Excerpts from a dataset
***

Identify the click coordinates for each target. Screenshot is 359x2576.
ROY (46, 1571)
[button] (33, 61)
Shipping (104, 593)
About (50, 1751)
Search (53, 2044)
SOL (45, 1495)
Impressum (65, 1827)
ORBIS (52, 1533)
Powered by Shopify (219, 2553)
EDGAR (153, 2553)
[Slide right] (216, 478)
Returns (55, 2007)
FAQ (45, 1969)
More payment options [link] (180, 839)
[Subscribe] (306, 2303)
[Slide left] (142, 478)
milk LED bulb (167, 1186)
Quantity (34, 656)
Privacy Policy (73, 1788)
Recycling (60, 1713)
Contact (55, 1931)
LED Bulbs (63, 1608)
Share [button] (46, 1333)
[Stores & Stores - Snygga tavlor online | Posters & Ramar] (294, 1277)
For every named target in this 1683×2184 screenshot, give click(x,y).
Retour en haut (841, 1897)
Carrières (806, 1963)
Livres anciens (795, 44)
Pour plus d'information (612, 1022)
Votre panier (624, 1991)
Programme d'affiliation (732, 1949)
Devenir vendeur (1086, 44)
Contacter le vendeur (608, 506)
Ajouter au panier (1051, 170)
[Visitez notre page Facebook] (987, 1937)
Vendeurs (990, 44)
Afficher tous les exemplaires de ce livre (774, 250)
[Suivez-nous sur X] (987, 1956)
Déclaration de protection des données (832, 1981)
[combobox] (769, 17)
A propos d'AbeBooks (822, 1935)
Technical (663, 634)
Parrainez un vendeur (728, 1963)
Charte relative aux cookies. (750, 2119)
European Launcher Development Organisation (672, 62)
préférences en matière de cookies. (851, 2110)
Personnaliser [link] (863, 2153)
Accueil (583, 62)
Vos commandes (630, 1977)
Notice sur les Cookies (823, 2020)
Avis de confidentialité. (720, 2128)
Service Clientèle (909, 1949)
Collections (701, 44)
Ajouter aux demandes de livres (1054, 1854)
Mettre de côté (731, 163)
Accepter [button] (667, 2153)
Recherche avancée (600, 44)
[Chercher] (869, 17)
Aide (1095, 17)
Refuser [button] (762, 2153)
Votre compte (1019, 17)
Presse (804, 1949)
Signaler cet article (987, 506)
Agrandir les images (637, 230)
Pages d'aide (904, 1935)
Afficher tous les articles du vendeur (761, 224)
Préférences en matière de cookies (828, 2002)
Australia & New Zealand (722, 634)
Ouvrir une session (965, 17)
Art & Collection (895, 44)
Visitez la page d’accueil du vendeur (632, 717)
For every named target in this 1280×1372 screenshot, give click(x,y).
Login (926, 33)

***

#### Task prompt:
An exact copy of all the records above is the required answer.

#### Answer to this task:
Identify the click coordinates for each target. Screenshot is 359x2576.
ROY (46, 1571)
[button] (33, 61)
Shipping (104, 593)
About (50, 1751)
Search (53, 2044)
SOL (45, 1495)
Impressum (65, 1827)
ORBIS (52, 1533)
Powered by Shopify (219, 2553)
EDGAR (153, 2553)
[Slide right] (216, 478)
Returns (55, 2007)
FAQ (45, 1969)
More payment options [link] (180, 839)
[Subscribe] (306, 2303)
[Slide left] (142, 478)
milk LED bulb (167, 1186)
Quantity (34, 656)
Privacy Policy (73, 1788)
Recycling (60, 1713)
Contact (55, 1931)
LED Bulbs (63, 1608)
Share [button] (46, 1333)
[Stores & Stores - Snygga tavlor online | Posters & Ramar] (294, 1277)
For every named target in this 1683×2184 screenshot, give click(x,y).
Retour en haut (841, 1897)
Carrières (806, 1963)
Livres anciens (795, 44)
Pour plus d'information (612, 1022)
Votre panier (624, 1991)
Programme d'affiliation (732, 1949)
Devenir vendeur (1086, 44)
Contacter le vendeur (608, 506)
Ajouter au panier (1051, 170)
[Visitez notre page Facebook] (987, 1937)
Vendeurs (990, 44)
Afficher tous les exemplaires de ce livre (774, 250)
[Suivez-nous sur X] (987, 1956)
Déclaration de protection des données (832, 1981)
[combobox] (769, 17)
A propos d'AbeBooks (822, 1935)
Technical (663, 634)
Parrainez un vendeur (728, 1963)
Charte relative aux cookies. (750, 2119)
European Launcher Development Organisation (672, 62)
préférences en matière de cookies. (851, 2110)
Personnaliser [link] (863, 2153)
Accueil (583, 62)
Vos commandes (630, 1977)
Notice sur les Cookies (823, 2020)
Avis de confidentialité. (720, 2128)
Service Clientèle (909, 1949)
Collections (701, 44)
Ajouter aux demandes de livres (1054, 1854)
Mettre de côté (731, 163)
Accepter [button] (667, 2153)
Recherche avancée (600, 44)
[Chercher] (869, 17)
Aide (1095, 17)
Refuser [button] (762, 2153)
Votre compte (1019, 17)
Presse (804, 1949)
Signaler cet article (987, 506)
Agrandir les images (637, 230)
Pages d'aide (904, 1935)
Afficher tous les articles du vendeur (761, 224)
Préférences en matière de cookies (828, 2002)
Australia & New Zealand (722, 634)
Ouvrir une session (965, 17)
Art & Collection (895, 44)
Visitez la page d’accueil du vendeur (632, 717)
For every named target in this 1280×1372 screenshot, give click(x,y).
Login (926, 33)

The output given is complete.